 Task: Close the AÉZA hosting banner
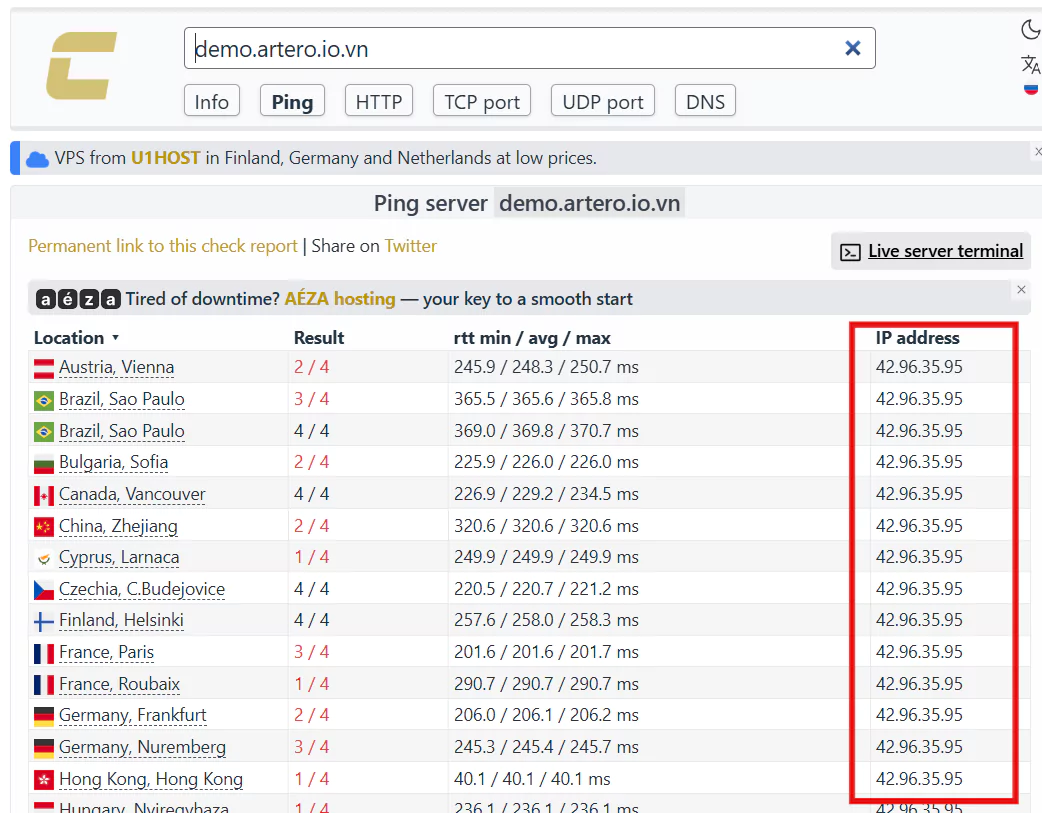click(1020, 290)
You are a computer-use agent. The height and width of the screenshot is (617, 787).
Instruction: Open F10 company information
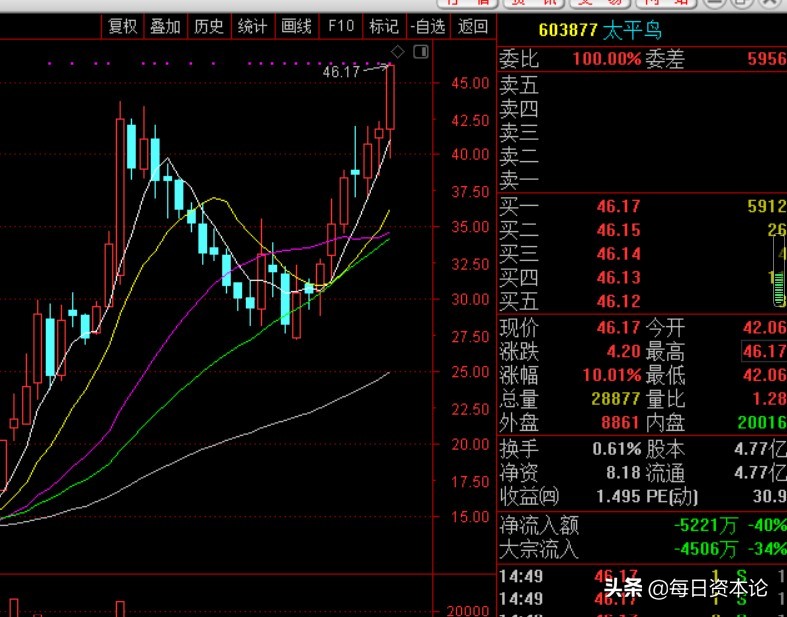point(341,27)
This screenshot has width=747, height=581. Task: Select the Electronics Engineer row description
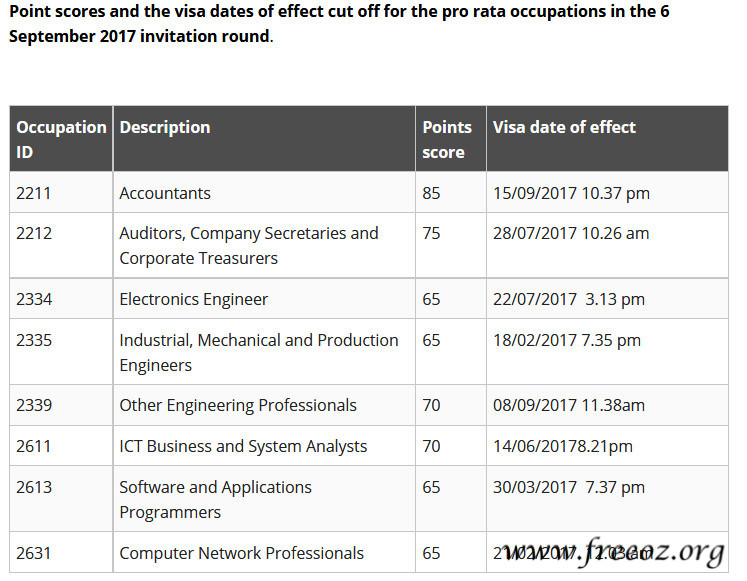point(194,299)

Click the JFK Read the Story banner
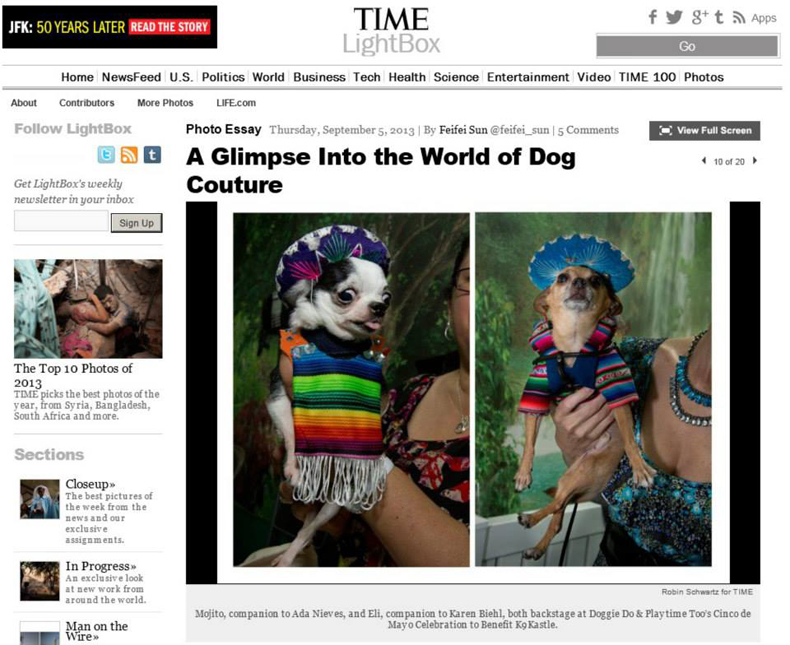[x=110, y=27]
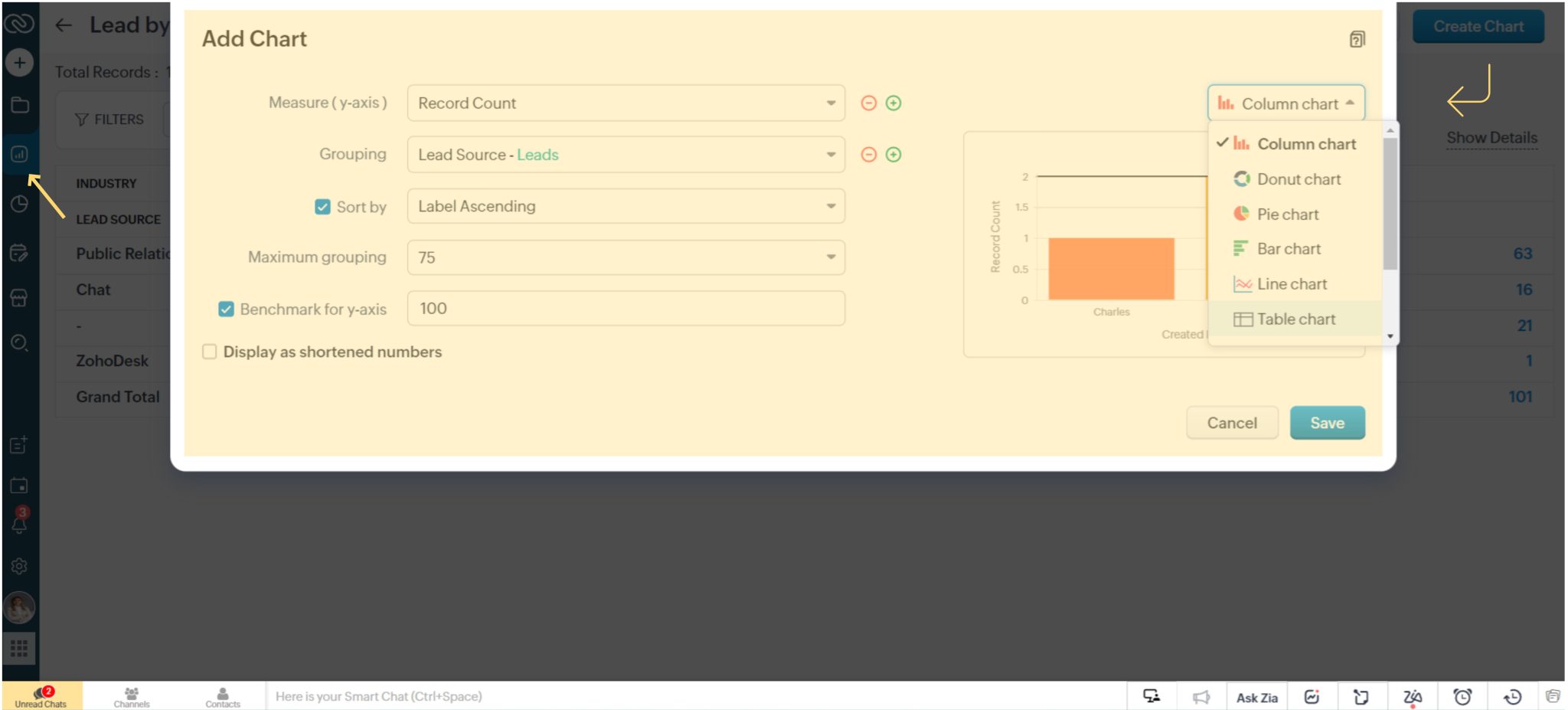Open the notifications bell with badge

(21, 524)
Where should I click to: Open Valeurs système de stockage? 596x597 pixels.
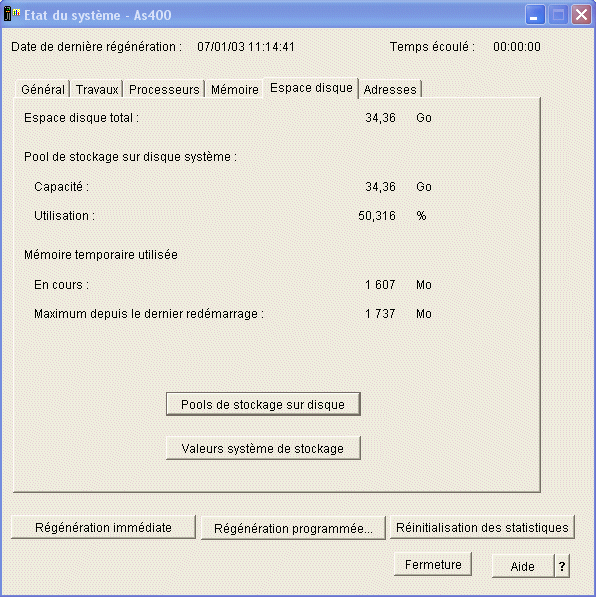click(263, 448)
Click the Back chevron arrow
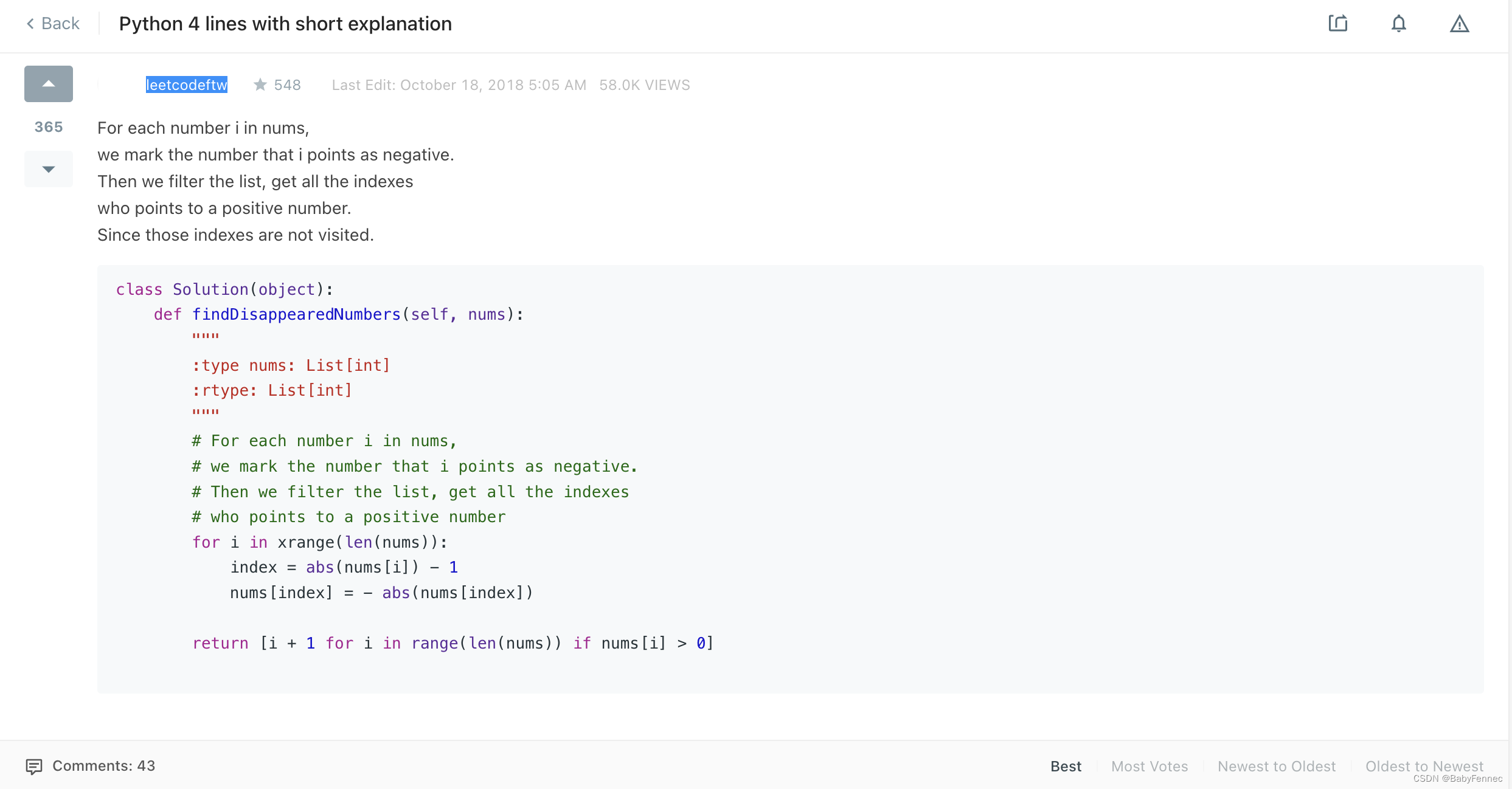 click(30, 24)
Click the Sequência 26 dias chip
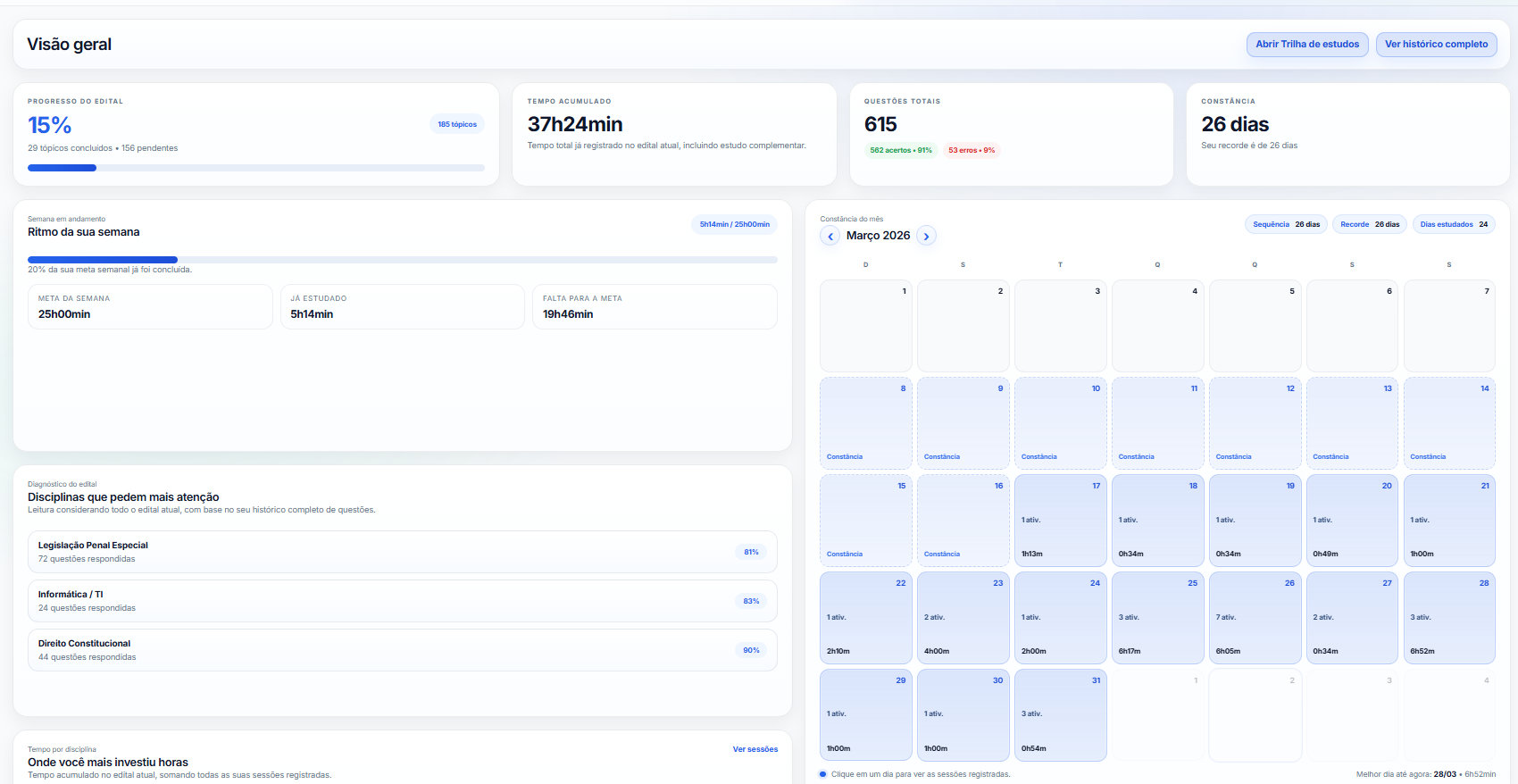The height and width of the screenshot is (784, 1518). [x=1286, y=225]
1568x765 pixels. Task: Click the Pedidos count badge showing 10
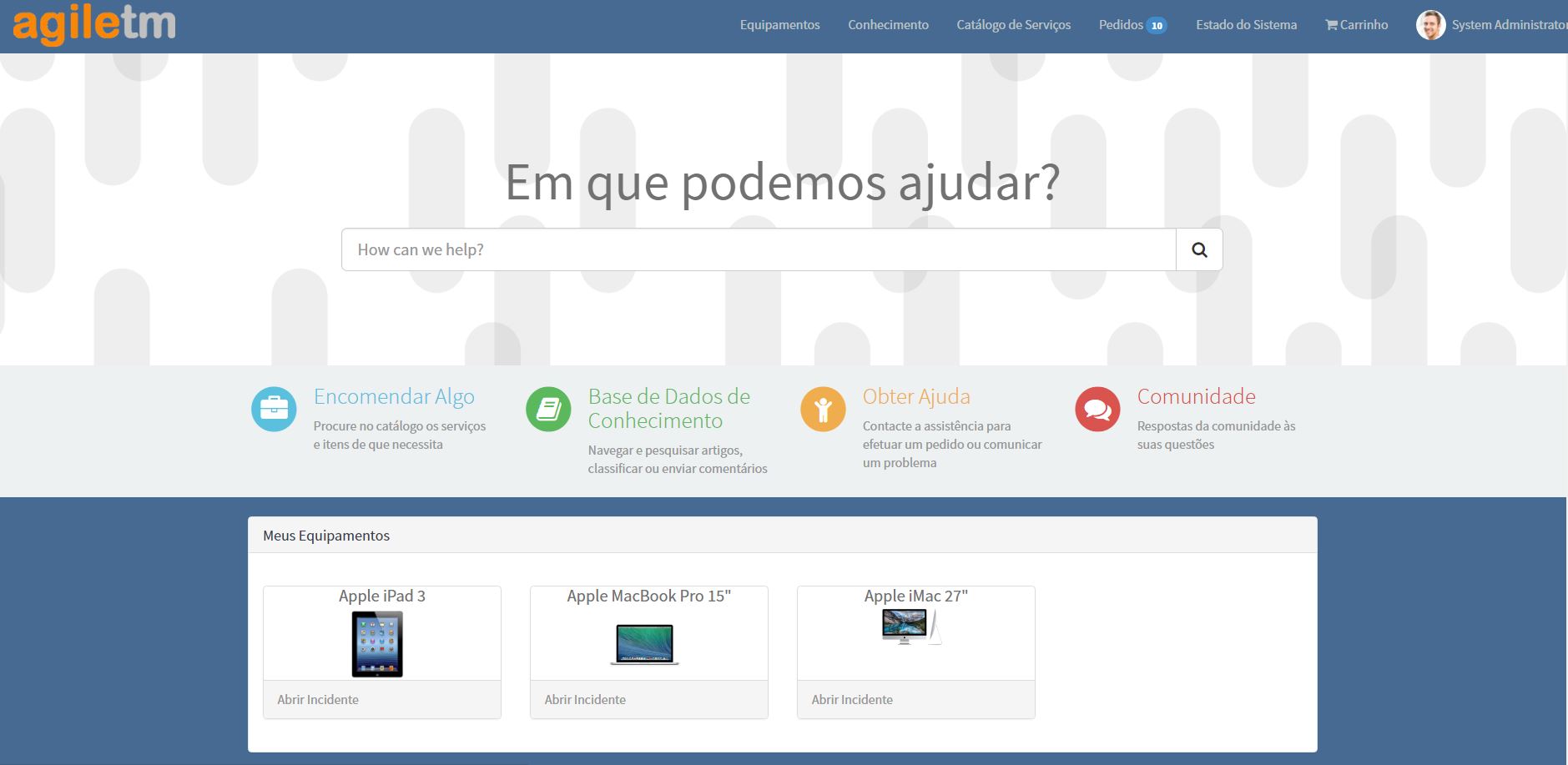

- - -

→ Required work
Rewrite all the records with every "banner" changed to "panel" and everything else left as it is. Leave the pictures out.

→ Solution to the problem
 Task: Close the AÉZA hosting panel
click(1020, 290)
You are a computer-use agent. The height and width of the screenshot is (617, 787).
Instruction: Open F10 company information
point(341,27)
This screenshot has width=747, height=581. Task: Select the Electronics Engineer row description
point(194,299)

Click the JFK Read the Story panel
[x=110, y=27]
Open the notifications bell with badge

(21, 524)
Where should I click to: Open Valeurs système de stockage? 596x597 pixels.
click(263, 448)
Click the Back chevron arrow
 click(30, 24)
Click the Sequência 26 dias chip
The height and width of the screenshot is (784, 1518). [x=1286, y=225]
1568x765 pixels. Task: Click the Pedidos count badge showing 10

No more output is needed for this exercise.